With more people using fast pass I wonder if more fast passes are available later in the day.


----------



## Suellen

disney david said:


> They have maybe not for you since try had a stamp but if it for mobility or stamina they supposed suggest a wheelchair.
> 
> You can always go and explain why and see what they will do or wait to it expires.
> 
> I got the Mickey monitor  and it said in 2014 aps will get magic bands and fast pass plus.
> 
> Once you stay at a resort you be able to make fast pass plus with out a resort stay for ap.
> 
> For now you just need that one stay and your good or wait to aps get it on 2014.  But I guess having to book a stay won't be something you want to do as you live in Florida.
> 
> 
> With more people using fast pass I wonder if more fast passes are available later in the day.



We stayed in October and still aren't able to make FP+  ~ maybe new since then?  I do have Magic Bands but they told us they couldn't link our AP to them.  

We stay often so we can use the resort pools and such.


----------



## delmar411

Suellen said:


> We stayed in October and still aren't able to make FP+  ~ maybe new since then?  I do have Magic Bands but they told us they couldn't link our AP to them.
> 
> We stay often so we can use the resort pools and such.



You should have linked your AP yourself.  It is a link in your profile and just a few clicks and it is linked.  I linked mind in July so it has worked since then.  And you would of had continued access since your first magic band stay.


----------



## disney david

Suellen said:


> We stayed in October and still aren't able to make FP+  ~ maybe new since then?  I do have Magic Bands but they told us they couldn't link our AP to them.
> 
> We stay often so we can use the resort pools and such.

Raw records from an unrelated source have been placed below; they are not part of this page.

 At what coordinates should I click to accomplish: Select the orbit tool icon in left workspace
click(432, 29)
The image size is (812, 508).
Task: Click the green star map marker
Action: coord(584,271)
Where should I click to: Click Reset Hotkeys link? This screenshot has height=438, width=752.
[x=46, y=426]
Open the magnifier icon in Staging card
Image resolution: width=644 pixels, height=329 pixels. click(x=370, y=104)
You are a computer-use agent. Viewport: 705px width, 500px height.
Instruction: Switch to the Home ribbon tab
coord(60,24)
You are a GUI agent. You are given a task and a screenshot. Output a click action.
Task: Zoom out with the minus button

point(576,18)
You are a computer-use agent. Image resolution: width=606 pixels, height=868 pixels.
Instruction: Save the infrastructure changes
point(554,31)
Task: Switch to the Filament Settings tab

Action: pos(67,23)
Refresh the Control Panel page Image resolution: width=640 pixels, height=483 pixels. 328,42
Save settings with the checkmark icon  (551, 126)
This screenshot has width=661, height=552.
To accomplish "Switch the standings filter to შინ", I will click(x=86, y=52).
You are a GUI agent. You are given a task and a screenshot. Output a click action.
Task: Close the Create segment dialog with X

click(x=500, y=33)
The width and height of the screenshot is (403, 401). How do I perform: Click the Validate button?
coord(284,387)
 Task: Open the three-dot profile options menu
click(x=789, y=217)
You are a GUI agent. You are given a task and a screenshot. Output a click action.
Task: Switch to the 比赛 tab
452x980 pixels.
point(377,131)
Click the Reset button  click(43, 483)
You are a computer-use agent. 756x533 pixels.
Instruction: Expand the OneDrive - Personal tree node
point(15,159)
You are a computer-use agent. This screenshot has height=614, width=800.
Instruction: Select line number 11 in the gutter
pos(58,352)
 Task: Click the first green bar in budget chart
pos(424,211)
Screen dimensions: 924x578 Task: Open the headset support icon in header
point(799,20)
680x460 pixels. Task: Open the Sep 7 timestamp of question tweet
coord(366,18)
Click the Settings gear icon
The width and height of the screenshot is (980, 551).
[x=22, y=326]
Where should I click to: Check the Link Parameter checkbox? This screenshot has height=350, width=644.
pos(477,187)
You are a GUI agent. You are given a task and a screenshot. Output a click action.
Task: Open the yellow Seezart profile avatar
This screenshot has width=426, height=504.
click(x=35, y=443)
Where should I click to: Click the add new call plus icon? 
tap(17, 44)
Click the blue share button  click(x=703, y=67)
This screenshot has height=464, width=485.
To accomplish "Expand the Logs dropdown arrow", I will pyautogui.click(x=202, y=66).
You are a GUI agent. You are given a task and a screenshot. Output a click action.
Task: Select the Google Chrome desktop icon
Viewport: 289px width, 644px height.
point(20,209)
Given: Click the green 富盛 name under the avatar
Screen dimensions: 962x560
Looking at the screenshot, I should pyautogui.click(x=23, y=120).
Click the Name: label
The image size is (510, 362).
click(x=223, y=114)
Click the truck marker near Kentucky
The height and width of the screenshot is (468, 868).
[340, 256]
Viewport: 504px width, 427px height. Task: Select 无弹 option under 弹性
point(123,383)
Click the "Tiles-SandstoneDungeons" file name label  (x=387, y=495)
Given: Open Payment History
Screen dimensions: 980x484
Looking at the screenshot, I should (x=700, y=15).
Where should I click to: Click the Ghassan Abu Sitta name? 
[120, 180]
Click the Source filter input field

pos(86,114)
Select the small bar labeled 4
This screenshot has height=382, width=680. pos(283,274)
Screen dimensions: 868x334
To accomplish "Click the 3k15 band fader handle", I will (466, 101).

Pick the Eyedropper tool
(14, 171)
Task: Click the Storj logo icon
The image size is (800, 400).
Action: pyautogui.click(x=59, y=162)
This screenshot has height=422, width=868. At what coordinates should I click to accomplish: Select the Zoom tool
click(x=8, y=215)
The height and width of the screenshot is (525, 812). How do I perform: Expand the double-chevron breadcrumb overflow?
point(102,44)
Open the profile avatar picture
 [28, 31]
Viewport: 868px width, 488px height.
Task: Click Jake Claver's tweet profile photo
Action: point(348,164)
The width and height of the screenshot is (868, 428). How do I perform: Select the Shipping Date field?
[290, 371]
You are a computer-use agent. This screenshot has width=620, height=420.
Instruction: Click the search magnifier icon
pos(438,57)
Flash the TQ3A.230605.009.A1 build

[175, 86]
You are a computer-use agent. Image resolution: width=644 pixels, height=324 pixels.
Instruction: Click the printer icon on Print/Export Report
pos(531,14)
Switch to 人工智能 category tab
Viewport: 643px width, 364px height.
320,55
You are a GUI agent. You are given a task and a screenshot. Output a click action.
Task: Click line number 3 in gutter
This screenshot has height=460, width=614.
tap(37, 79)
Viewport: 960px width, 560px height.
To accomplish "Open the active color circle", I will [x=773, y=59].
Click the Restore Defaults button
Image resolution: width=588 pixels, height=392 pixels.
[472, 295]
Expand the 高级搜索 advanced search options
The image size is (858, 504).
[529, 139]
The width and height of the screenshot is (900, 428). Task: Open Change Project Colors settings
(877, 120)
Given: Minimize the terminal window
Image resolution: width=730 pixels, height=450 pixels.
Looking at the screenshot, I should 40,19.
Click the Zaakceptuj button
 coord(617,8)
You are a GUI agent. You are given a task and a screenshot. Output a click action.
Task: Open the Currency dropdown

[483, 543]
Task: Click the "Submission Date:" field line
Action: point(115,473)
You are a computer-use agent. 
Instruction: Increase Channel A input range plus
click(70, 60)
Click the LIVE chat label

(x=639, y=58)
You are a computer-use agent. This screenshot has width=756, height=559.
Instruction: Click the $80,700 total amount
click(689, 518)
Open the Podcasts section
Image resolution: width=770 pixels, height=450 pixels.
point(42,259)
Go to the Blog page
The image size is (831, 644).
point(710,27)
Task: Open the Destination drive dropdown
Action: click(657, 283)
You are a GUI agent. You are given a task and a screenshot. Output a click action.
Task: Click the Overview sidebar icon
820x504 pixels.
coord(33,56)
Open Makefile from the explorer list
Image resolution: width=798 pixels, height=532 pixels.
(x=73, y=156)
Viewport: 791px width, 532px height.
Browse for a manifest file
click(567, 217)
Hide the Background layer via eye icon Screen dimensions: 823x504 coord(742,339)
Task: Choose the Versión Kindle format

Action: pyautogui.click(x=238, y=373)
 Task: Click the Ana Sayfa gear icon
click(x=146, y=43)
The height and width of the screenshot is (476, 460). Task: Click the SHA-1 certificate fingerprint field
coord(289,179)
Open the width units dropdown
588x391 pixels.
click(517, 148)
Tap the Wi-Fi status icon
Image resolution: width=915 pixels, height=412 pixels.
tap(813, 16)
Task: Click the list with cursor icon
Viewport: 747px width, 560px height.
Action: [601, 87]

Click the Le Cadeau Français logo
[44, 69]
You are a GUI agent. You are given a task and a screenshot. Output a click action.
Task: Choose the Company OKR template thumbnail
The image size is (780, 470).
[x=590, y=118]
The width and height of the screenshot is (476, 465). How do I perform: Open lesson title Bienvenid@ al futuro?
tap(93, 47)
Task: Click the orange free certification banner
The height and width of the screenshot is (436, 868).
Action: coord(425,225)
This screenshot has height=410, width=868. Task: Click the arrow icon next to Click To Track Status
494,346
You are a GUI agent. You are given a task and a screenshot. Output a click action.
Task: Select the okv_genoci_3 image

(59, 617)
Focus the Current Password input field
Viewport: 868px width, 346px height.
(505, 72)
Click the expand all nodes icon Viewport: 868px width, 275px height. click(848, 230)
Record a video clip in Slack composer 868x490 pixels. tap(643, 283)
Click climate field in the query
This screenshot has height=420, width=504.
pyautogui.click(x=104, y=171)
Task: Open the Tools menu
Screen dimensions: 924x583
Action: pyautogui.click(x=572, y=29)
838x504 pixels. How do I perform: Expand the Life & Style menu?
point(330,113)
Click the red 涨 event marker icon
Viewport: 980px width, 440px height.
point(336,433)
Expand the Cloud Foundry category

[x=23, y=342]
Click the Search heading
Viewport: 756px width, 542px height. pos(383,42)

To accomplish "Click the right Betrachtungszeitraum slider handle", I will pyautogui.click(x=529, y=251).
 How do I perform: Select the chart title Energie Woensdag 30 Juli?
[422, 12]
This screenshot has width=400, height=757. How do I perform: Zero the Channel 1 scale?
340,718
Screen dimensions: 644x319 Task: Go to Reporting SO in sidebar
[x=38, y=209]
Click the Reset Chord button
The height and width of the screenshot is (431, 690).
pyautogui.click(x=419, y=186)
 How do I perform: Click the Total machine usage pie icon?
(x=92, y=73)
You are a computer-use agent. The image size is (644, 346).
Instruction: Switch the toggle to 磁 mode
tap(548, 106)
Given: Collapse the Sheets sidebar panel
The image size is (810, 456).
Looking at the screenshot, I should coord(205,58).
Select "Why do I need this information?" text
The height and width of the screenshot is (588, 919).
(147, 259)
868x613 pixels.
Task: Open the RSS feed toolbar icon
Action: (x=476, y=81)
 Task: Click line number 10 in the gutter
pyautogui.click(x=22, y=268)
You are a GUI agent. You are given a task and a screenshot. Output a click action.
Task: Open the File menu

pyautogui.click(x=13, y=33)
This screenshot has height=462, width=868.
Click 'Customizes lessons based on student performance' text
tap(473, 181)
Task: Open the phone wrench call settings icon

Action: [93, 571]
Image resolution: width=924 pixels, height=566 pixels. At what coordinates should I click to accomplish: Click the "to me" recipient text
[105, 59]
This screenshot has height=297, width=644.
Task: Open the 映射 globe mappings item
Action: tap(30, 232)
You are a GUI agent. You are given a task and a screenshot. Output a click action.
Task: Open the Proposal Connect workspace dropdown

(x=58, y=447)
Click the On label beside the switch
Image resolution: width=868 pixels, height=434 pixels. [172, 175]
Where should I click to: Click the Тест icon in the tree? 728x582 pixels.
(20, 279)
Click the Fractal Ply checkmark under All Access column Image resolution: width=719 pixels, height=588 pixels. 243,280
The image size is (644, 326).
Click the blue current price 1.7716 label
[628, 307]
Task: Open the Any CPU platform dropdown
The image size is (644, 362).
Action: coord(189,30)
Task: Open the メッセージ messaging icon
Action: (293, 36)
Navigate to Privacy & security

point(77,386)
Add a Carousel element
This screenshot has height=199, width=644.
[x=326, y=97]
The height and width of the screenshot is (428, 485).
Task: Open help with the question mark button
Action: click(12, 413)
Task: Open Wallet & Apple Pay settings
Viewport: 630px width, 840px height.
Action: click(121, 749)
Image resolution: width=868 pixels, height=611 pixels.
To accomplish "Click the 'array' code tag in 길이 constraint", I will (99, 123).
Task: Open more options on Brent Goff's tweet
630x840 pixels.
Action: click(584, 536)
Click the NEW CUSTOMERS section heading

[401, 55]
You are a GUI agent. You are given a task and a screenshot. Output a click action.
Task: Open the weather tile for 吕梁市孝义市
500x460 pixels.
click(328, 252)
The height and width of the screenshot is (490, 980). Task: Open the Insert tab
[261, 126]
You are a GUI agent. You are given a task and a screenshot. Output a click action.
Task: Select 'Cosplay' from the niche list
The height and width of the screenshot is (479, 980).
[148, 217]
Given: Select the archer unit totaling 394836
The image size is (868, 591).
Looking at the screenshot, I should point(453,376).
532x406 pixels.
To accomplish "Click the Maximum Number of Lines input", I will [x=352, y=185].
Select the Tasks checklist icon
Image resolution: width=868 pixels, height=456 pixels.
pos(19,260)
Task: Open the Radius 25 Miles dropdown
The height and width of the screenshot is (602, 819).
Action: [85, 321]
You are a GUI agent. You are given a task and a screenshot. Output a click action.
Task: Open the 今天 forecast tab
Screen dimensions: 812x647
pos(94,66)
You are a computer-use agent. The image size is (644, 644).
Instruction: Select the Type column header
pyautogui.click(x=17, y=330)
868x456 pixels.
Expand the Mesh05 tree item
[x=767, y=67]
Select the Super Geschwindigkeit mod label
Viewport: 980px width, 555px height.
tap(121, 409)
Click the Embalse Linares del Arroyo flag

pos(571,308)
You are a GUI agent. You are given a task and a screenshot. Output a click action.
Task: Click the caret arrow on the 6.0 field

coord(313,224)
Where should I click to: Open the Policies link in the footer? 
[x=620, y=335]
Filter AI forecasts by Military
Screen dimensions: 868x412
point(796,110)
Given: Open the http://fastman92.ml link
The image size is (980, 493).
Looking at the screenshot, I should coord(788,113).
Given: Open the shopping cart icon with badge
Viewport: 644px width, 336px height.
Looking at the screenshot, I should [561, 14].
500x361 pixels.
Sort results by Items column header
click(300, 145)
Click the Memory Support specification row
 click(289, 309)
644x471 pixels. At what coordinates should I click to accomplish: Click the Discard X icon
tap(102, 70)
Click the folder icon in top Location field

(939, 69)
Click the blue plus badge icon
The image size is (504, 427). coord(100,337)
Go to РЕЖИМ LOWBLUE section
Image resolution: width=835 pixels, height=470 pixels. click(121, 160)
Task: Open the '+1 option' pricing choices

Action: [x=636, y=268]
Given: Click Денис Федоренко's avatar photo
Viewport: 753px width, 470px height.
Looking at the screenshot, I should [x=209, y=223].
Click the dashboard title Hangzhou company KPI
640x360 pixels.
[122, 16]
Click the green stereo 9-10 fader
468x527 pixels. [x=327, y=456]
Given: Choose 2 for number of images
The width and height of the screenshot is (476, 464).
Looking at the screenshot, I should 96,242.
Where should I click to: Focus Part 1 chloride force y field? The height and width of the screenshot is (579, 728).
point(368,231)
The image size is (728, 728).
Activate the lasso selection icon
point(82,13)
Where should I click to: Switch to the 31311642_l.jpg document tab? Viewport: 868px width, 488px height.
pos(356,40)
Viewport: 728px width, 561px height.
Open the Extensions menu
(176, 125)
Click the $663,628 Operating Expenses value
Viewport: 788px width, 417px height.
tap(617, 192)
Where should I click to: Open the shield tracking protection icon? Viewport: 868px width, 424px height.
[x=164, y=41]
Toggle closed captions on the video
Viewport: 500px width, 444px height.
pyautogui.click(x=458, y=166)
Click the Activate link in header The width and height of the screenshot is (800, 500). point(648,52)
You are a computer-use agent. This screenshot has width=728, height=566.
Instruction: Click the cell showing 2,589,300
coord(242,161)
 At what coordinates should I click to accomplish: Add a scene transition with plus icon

My mom is  a ap and she was able  link it to magic  band we didn't try it at the park yet we supposed to go on oct by couldn't. Was satin contemporary  and they was the ones  testing but now all should be. I have the premier pass which I had to Sally I get them to link but said they could do it so I could use it to enter the park just so I could make fat pass plus. Do you have the app from Disney try linking ten from their and if not call and they should be able to help. They have you magic bands but not use of fast pass plus that weird but all resort how should are use with fast pass plus.  If the swan and dolphin can use fat pass plus but have to do it the same day.  I now they have been having problems with them. Also letting aps test them was new I think later in oct so that's could be why but you should be able to know.


----------



## Tripletmom2001

We are here at Disney this week. We started the day at Hollywood Studios. Unfortunately, the Toy Story ride was not working in the morning and into the early afternoon. By the time it was up, the standby line was 120 minutes. We left and went to Epcot for a late lunch, early dinner. I was able to get a test track return time with 110 minute wait. The ride went down just as we were entering, before our DAS was crossed off. Does anyone know if we can go back to Epcot tomorrow and use that DAS return time? We ended up leaving the park at 6:30 after riding only mission space. My son's two favorite rides are Toy Story and Test Track. He really doesn't care much about any of the others. Thanks


----------



## Bete

Suellen said:


> So I've only tried to get a DAS at Epcot once and have been less than interested in even trying (which means we don't do any rides) since then.
> 
> I have conditions that make it difficult to do stairs (especially when there are a lot of people around not being especially mindful) and also standing still on slanted/tilted floors causes a great amount of pain.  When we went to Epcot I was told to rent a wheelchair.
> 
> We are locals and go to the parks a few times a week.... no way can I rent a wheelchair every time we stop in for an evening.
> 
> Have others had better experiences?  Or is this just the canned answer I can expect from now on?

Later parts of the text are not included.